Almost a month gone and still to make your first new music purchase of '03? reallyrather may have just the thing. Though there are some promising releases on the horizon, 2002 music will inevitably hang around for quite a while yet, particularly given the slow creep of self-released albums such as ...Current or the tide by an oufit calling itself Narrowcasting. Conflating the handful of reviews this record has so far picked up, '...Current Or the Tide is a fully realized collection of anti-folk songs...melodic rock with a dreamy haze circling around it...a miraculously solid album...seems to fall right into that area that Gram Parsons called "Cosmic American Music."' Given the way this recording apparently came together, 'miraculous' isn't too much of an overstatement. Briefly, American Charles Maynes spends time in Moscow, hooks up with a few musically kindred spirits in his downtime and together they assemble their compositions on a 4-track for total cost of about $100. Totally embarrassing bands spending thousands of pounds on studio time, this ad hoc ensemble evince the same kind of musical and sonic surety as, say, Gingersol did on their first full album.
Where Nothing stops moving had a rootsy undertow, Narrowcasting's music leans folkwards. A fine mesh of acoustic & gnarly electric guitars fleshes out many of the tracks, topped off here and there by some deft, ambient solos. That the only cover in the set, Big Star's Blue moon, seems here to be melodically a bit below par is some indication of the standard maintained. At the heart of the collection are a set of chimey, shimmering pop-rockers - Paris air show, Someday Looking St. and Ostankino - with distinct echoes of the likes of REM and the Vigilantes of Love. There's some whooshing, driving indie-pop in Foreign corresponding, dreamy ambient folk (title track, If and I...) and Without a map has a great little Santo&Johnny-esque guitar solo tapping into the same retro vein Richard Hawley is currently mining. Scratching around for negatives, some of the vocals/lyrics are slightly indistinct and the instrumental A seconding salvo comes over a bit Dave Matthews in places, but only a bit! An unassuming little marvel, ...Current or the tide is pretty well unreservedly recommended.

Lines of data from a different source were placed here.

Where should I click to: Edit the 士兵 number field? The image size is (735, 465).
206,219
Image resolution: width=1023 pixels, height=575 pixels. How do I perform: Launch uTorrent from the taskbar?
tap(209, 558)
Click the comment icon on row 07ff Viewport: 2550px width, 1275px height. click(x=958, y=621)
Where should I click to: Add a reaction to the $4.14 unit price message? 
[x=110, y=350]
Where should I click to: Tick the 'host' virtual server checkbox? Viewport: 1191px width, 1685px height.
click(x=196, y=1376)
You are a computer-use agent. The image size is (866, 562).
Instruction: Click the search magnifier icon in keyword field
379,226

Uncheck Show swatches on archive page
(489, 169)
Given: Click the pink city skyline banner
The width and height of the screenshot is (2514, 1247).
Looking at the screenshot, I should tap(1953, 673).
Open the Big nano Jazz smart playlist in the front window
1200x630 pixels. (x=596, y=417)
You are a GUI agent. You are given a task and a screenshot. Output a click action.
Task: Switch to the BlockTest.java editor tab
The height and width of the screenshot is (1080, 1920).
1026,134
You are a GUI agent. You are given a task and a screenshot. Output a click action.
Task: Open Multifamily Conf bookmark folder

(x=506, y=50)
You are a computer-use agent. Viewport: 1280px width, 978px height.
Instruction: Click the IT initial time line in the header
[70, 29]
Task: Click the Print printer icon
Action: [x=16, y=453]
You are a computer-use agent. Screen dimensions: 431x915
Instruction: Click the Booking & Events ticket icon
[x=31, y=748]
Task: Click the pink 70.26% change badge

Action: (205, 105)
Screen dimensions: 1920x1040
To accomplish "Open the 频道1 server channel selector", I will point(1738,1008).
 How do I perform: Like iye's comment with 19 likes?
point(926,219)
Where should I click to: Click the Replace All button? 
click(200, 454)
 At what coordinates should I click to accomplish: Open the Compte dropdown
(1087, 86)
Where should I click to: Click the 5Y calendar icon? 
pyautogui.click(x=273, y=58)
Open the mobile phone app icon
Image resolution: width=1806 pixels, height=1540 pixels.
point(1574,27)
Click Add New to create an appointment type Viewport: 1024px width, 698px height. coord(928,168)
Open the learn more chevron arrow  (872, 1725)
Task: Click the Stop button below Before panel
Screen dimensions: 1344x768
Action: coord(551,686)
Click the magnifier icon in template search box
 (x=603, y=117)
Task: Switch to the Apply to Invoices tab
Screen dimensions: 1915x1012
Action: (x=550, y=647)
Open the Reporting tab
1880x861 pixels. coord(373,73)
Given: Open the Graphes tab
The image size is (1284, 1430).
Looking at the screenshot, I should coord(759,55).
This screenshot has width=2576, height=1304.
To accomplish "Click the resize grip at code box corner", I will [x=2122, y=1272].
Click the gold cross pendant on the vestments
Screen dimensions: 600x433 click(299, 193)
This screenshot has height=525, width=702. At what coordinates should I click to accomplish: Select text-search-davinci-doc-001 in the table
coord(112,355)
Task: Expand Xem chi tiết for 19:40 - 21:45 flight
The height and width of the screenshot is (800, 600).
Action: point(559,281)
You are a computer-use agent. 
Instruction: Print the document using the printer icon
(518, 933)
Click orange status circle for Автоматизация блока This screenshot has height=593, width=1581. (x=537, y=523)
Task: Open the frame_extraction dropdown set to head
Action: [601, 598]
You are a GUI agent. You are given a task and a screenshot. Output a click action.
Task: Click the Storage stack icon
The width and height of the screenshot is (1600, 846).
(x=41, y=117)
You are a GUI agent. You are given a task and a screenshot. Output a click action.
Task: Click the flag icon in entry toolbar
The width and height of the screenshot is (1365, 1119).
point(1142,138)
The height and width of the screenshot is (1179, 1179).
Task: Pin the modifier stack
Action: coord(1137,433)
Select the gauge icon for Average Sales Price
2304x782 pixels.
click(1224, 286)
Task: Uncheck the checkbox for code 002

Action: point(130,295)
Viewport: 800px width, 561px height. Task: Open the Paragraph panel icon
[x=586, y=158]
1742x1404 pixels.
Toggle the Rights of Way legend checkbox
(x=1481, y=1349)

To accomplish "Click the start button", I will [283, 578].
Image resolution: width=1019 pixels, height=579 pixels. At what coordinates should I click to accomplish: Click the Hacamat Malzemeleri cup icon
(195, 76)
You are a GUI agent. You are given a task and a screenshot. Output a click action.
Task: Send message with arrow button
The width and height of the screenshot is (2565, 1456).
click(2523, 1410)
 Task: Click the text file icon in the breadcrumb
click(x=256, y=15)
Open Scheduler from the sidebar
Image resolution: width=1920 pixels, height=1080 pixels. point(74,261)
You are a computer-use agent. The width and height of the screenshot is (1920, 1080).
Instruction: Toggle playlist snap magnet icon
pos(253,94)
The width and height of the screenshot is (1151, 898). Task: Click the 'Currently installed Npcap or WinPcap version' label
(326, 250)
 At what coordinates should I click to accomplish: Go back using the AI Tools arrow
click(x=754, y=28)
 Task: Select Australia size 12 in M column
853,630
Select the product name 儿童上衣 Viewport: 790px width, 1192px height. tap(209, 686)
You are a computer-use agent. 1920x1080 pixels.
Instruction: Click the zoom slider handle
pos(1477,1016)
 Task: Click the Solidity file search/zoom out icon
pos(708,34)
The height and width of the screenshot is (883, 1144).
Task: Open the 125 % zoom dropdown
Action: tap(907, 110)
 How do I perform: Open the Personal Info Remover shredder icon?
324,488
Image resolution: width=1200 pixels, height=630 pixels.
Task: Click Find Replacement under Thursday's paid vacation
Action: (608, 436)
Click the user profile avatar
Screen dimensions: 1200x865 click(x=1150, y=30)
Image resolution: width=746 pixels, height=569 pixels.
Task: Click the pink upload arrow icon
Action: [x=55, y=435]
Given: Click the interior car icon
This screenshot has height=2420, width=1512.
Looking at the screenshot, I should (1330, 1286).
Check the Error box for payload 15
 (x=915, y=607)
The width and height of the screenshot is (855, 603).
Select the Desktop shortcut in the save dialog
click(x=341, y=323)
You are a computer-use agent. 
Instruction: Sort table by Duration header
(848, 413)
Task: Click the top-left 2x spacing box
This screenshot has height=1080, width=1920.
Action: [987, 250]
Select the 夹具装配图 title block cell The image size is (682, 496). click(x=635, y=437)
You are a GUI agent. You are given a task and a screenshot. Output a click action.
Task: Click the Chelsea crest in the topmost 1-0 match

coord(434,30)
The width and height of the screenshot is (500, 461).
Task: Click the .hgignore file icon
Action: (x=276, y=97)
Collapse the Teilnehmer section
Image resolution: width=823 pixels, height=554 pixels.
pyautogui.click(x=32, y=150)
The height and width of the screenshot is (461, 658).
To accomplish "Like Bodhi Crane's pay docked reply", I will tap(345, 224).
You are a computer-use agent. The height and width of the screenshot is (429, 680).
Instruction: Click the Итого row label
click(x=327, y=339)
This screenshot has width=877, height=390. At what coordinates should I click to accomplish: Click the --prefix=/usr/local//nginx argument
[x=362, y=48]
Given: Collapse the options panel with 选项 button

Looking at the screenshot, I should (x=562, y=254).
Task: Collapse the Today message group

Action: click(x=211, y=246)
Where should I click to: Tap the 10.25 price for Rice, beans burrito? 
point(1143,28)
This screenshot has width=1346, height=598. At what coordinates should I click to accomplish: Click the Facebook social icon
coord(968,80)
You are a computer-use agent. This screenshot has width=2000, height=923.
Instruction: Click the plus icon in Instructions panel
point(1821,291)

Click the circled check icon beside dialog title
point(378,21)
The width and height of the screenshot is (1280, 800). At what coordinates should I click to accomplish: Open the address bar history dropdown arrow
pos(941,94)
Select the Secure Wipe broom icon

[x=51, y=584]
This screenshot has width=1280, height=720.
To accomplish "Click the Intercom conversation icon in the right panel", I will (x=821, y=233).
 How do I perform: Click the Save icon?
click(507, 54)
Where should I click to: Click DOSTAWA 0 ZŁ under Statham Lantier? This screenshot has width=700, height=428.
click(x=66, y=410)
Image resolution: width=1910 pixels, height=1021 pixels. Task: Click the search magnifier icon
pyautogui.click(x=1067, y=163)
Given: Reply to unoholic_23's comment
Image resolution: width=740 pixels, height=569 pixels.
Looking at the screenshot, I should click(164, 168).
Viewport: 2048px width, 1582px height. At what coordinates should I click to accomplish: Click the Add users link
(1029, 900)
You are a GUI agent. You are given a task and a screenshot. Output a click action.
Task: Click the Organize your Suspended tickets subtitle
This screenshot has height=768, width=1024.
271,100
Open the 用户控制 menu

Buy it at CDBaby or better still send your $15 to Charles direct...
Talking of CDBaby, the latest Phoenix New Times has a good feature on this estimable retailer of the great unsigned : "Nobody here drives a Maserati," a staffer states, reassuringly...
Those rumbustious folk-rockers from Denton, Tx. Little Grizzly play a hometown date with Knife in the Water this Tuesday. As if this wasn't tasty enough, opening the show is touted Austin combo Western Keys who're making friends rather quickly it would seem...
From this week's St.Louis Riverfront Times, another update from planet Nadine: 'The band sent approximately 250 copies of the CD [Strange seasons] to labels and is beginning to get some positive feedback. "We're such a dorky band," Adam Reichmann says, laughing. "We're not even susceptible to trends because I don't even know if we're cool enough to know what's going on. Whenever this thing comes out, it's gonna show up the same way."